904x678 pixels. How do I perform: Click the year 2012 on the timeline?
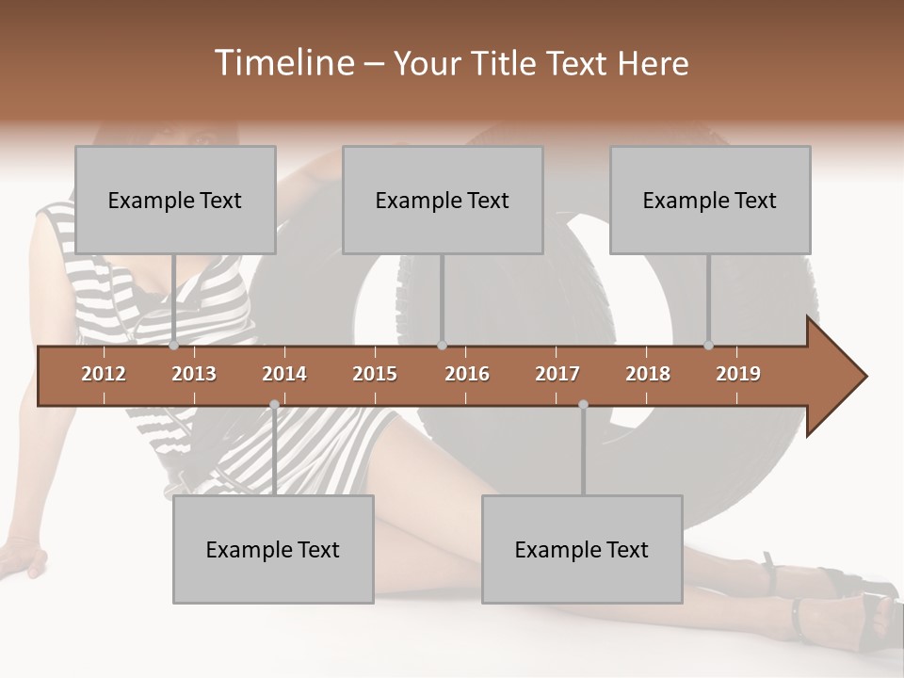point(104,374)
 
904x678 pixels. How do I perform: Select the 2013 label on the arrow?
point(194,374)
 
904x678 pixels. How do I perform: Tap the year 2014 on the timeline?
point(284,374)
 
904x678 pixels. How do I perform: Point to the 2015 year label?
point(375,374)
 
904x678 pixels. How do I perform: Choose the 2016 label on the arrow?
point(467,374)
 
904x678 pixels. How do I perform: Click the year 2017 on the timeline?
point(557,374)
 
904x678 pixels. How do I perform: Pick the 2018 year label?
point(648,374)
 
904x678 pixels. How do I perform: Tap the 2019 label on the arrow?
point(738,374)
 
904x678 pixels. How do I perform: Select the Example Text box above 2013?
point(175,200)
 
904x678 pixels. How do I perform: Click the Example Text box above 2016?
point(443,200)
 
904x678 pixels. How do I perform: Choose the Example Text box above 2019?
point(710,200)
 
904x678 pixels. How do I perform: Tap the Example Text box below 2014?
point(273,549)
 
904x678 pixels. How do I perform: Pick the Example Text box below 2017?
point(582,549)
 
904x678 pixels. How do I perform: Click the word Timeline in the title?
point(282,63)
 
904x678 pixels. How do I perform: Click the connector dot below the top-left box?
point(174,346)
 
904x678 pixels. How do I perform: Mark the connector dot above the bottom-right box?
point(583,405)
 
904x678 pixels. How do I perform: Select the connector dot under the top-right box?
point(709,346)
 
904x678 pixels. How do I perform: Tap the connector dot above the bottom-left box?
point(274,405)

_ _ _ _

Schreibe alle Einträge oben Zeile für Zeile unverändert ab, lass dabei bitte die Bilder weg.

Ergebnis unten -
904x678 pixels. How do I perform: Click the year 2012 on the timeline?
point(104,374)
 
904x678 pixels. How do I perform: Select the 2013 label on the arrow?
point(194,374)
 
904x678 pixels. How do I perform: Tap the year 2014 on the timeline?
point(284,374)
 
904x678 pixels. How do I perform: Point to the 2015 year label?
point(375,374)
 
904x678 pixels. How do I perform: Choose the 2016 label on the arrow?
point(467,374)
 
904x678 pixels. How do I perform: Click the year 2017 on the timeline?
point(557,374)
 
904x678 pixels. How do I perform: Pick the 2018 year label?
point(648,374)
 
904x678 pixels. How do I perform: Tap the 2019 label on the arrow?
point(738,374)
 
904x678 pixels. How do I perform: Select the Example Text box above 2013?
point(175,200)
 
904x678 pixels. How do I perform: Click the Example Text box above 2016?
point(443,200)
 
904x678 pixels. How do I perform: Choose the Example Text box above 2019?
point(710,200)
 
904x678 pixels. How do I perform: Tap the Example Text box below 2014?
point(273,549)
 
904x678 pixels. How do I perform: Pick the Example Text box below 2017?
point(582,549)
 
904x678 pixels. How do I perform: Click the word Timeline in the title?
point(282,63)
 
904x678 pixels. How do I perform: Click the connector dot below the top-left box?
point(174,346)
 
904x678 pixels. How do I perform: Mark the connector dot above the bottom-right box?
point(583,405)
 
904x678 pixels. How do I perform: Select the connector dot under the top-right box?
point(709,346)
 
904x678 pixels. How do I perform: Tap the connector dot above the bottom-left box?
point(274,405)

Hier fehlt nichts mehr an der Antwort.